Keeping the trend going this week we'll look at Active Directory Markers in SharePoint Server 2010. 

Governance is one of the key planning processes that should occur when considering the deployment of any technology, and SharePoint Server 2010 provides a number of tools and resources to facilitate the product and technology aspects of governance, one of which is the concept of Active Directory Markers to manage and control the uncontrolled proliferation of SharePoint in the Enterprise.

SharePoint Server 2010 uses the Service Connection Point Active Directory Schema (serviceConnectionPoint (SCP))) in order to publish service-specific data in the directory.  Administrators can use the data in a Service Connection Point to locate, connect to, and authenticate and instance of the service.
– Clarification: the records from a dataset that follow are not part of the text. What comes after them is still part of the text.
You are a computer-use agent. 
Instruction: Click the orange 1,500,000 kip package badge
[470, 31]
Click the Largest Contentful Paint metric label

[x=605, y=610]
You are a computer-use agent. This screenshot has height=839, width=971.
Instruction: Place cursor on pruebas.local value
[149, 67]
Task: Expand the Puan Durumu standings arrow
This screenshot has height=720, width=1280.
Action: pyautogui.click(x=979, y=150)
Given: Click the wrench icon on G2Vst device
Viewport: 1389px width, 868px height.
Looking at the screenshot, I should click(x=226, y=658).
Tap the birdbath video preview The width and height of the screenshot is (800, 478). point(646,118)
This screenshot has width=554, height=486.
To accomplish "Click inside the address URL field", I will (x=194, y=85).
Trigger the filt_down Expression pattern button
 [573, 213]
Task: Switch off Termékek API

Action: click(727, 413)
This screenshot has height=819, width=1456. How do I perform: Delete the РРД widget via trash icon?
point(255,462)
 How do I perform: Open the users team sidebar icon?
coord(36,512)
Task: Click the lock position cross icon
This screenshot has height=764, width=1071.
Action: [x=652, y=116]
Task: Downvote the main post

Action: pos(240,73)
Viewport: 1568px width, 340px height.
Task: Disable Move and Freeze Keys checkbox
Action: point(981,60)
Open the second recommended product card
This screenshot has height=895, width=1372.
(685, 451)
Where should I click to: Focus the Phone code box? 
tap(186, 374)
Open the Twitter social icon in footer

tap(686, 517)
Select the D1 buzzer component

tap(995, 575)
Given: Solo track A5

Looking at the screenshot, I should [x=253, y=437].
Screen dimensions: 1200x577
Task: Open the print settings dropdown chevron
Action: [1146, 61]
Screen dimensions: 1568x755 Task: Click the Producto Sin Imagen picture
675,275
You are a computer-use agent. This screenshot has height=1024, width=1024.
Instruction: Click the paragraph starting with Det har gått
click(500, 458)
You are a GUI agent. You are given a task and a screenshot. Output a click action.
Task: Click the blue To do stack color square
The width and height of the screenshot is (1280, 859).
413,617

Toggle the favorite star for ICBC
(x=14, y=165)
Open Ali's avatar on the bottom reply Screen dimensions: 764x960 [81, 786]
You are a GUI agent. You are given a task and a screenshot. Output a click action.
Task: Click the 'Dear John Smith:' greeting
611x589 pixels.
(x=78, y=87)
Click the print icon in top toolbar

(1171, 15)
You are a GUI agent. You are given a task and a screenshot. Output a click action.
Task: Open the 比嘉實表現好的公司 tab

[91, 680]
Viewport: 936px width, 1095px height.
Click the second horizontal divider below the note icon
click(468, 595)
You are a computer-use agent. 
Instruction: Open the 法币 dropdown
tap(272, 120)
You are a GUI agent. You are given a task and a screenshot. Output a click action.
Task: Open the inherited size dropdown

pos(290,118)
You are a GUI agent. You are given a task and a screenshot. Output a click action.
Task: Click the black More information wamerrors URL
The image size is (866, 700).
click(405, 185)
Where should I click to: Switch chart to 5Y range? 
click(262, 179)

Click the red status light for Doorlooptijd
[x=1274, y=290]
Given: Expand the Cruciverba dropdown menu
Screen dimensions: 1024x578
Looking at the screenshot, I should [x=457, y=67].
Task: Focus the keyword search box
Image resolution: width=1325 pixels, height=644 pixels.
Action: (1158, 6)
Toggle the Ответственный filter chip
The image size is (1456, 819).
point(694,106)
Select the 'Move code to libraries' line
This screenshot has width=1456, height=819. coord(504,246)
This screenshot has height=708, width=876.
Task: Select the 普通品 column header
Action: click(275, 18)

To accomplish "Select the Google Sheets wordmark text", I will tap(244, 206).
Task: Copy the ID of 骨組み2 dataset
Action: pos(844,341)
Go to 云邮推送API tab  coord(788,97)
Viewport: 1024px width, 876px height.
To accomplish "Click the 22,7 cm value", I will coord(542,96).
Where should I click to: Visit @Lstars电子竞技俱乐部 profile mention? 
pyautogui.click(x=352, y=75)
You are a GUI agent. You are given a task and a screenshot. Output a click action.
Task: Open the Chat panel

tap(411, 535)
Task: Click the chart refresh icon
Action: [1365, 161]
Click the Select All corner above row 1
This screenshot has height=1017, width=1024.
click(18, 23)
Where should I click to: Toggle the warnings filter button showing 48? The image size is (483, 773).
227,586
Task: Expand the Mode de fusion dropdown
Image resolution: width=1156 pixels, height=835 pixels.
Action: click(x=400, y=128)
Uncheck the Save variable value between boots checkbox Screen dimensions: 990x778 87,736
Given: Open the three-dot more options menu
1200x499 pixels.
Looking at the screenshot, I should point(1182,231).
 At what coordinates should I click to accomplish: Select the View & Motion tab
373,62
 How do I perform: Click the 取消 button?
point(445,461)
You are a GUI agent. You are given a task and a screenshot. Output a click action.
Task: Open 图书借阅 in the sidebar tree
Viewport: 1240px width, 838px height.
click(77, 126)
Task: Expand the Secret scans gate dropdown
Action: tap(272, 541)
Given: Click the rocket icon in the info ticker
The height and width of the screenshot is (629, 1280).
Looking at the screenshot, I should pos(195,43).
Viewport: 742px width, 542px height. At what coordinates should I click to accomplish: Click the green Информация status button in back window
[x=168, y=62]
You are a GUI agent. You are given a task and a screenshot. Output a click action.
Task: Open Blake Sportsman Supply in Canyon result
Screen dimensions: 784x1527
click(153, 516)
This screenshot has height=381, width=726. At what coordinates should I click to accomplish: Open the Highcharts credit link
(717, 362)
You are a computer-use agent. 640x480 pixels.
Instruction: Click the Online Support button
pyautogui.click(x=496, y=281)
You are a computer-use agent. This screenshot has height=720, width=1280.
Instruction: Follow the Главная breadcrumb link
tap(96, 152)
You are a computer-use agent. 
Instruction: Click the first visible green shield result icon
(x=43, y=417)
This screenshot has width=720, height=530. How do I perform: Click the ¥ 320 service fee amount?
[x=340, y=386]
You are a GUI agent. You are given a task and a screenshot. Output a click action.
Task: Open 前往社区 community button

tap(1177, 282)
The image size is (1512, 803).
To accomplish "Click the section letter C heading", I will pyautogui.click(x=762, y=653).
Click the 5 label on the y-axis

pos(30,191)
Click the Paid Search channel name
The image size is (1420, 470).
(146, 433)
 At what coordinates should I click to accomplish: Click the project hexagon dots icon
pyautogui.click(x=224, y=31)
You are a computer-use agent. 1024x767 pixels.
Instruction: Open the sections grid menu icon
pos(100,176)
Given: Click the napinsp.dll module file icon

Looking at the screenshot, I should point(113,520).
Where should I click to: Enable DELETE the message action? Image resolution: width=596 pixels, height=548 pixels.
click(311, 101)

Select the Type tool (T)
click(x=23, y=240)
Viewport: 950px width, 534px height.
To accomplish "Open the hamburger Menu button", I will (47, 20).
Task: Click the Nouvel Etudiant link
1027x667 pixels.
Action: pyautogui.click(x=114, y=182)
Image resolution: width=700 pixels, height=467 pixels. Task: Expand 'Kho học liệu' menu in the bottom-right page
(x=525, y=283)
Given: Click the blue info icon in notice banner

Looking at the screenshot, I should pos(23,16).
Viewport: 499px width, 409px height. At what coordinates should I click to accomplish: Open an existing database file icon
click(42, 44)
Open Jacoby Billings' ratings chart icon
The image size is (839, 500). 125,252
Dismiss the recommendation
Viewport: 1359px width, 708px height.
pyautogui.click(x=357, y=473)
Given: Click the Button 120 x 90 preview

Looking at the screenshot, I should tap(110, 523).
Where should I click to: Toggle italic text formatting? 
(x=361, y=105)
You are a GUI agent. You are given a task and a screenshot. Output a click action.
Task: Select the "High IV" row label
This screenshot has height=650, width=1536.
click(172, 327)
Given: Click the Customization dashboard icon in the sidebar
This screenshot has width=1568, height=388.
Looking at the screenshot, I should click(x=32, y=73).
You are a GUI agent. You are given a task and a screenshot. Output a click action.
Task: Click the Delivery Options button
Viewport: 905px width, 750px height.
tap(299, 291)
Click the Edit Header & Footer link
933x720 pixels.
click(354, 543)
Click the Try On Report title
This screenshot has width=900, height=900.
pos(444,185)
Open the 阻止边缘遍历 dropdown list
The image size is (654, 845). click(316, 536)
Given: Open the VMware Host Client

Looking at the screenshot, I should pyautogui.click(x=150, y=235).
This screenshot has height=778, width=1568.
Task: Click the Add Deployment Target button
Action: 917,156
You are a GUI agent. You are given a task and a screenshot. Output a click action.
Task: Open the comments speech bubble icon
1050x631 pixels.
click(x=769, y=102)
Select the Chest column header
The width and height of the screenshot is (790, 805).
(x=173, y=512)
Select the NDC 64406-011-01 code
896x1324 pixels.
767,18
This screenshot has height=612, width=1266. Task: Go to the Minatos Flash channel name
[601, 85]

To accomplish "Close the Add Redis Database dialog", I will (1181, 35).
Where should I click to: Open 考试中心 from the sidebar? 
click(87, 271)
In order to use this new capability you must first create a container under CN=System,DC=<domain>,DC=com, where the values will reside and provide write access to the specific accounts that will write values to the container – in most cases the person or system account used to deploy SharePoint in your environment.

Configure Active Directory

  1. On a Domain Controller open ADSI Edit (ADSIEDIT.MSC).
  2. Right-click the ADSI Edit node and select Connect to…
    1. On the Connection Settings dialog under Select a well-known Naming Context select Default Naming Context and click OK.
  3. Select the Default naming context node and expand the domain.
  4. Locate and right-click CN=System and select New | Object…
    1. On the Create Object dialog under Select a class… select container and click Next.
    2. In the Value: field enter Microsoft SharePoint Products and click Next.
    3. On the Create Object dialog click Finish.
  5. Right click on the new container (Microsoft SharePoint Products) and select Properties.
    1. On the CN=Microsoft SharePoint Products Properties dialog select the Security tab.
    2. Click Add… and select the individual or service account that will have write permissions to the container on the Select Users, Computers, Service Accounts, or Groups dialog and click OK.
    3. On the CN=Microsoft SharePoint Products Properties dialog under Permissions for <account> select the checkbox labeled Write under Allow and click OK.

Deployment and Validation

When SharePoint Server 2010 is deployed a Service Connection Point object is created as a GUID under the container created in the previous steps.

  1. Locate and right-click the GUID and then select Properties.

The deployed server farm’s Topologies Web Service is created with the value presented as :/Topology/topology.svc">http://<server>:<port>/Topology/topology.svc.

For additional information on Connection Points and Active Directory see also http://msdn.microsoft.com/en-us/library/ms675738(v=VS.85).aspx.